» WHAT YOU SHOULD DO:
Looking at the listing, state how many of its lines contain the string "value". Write only the number.

» INPUT DATA:
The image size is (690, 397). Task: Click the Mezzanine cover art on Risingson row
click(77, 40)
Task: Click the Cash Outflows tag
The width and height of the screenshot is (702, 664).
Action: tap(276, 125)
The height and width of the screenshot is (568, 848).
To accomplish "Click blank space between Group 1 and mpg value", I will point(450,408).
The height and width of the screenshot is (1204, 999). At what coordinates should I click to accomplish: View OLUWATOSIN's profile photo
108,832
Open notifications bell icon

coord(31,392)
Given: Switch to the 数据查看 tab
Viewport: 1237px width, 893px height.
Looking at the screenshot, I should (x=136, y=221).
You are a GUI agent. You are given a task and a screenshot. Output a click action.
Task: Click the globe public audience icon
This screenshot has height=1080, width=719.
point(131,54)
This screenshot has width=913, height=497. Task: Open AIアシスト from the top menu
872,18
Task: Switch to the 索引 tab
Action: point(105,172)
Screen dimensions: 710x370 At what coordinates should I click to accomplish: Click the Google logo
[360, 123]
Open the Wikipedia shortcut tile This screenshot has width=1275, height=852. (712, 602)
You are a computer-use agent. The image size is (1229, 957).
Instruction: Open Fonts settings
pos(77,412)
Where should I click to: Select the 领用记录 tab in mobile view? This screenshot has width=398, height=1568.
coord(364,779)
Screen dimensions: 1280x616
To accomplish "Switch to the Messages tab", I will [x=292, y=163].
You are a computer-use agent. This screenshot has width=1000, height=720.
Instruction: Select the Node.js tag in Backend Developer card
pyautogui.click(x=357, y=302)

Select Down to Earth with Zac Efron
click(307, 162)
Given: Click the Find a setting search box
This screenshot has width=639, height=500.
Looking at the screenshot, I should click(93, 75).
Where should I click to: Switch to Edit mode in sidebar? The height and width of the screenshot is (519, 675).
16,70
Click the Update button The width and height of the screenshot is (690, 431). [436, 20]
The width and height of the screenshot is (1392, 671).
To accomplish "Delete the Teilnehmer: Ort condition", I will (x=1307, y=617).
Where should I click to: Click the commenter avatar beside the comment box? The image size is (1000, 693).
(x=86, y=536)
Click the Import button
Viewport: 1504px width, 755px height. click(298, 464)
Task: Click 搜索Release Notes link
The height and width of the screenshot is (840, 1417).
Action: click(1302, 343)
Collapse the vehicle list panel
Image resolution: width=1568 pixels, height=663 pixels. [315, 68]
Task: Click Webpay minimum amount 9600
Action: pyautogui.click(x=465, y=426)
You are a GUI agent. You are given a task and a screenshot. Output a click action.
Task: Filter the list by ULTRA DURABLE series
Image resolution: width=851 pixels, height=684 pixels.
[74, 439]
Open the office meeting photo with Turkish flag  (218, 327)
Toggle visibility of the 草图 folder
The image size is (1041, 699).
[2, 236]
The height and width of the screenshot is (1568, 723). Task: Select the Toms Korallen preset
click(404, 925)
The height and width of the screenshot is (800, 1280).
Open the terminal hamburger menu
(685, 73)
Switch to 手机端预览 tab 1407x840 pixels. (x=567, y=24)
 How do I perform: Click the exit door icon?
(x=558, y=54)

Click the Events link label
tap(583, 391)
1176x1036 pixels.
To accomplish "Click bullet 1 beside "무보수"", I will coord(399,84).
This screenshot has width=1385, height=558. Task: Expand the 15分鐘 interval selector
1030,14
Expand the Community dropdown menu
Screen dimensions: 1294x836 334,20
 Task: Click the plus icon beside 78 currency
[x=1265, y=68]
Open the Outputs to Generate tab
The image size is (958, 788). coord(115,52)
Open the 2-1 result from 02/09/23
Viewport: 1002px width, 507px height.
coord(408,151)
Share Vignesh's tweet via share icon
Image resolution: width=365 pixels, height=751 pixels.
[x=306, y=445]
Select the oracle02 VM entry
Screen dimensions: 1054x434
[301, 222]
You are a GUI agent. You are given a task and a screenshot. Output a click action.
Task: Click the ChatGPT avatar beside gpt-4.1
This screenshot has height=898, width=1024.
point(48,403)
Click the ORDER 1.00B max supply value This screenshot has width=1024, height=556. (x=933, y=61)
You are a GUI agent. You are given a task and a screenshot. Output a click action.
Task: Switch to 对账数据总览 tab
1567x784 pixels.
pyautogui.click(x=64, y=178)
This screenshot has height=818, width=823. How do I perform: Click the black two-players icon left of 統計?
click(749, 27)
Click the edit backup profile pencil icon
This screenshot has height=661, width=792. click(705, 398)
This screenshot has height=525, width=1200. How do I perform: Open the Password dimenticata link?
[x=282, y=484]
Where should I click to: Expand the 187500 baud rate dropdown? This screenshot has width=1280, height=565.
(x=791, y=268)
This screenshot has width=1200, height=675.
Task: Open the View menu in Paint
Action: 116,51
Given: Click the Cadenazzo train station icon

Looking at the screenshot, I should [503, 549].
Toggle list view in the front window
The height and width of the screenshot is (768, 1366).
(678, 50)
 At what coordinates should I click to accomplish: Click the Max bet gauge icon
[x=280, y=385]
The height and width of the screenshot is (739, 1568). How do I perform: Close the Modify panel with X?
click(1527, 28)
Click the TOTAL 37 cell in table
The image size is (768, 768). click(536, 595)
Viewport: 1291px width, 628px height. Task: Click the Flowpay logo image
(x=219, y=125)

» YOUR SOLUTION:
2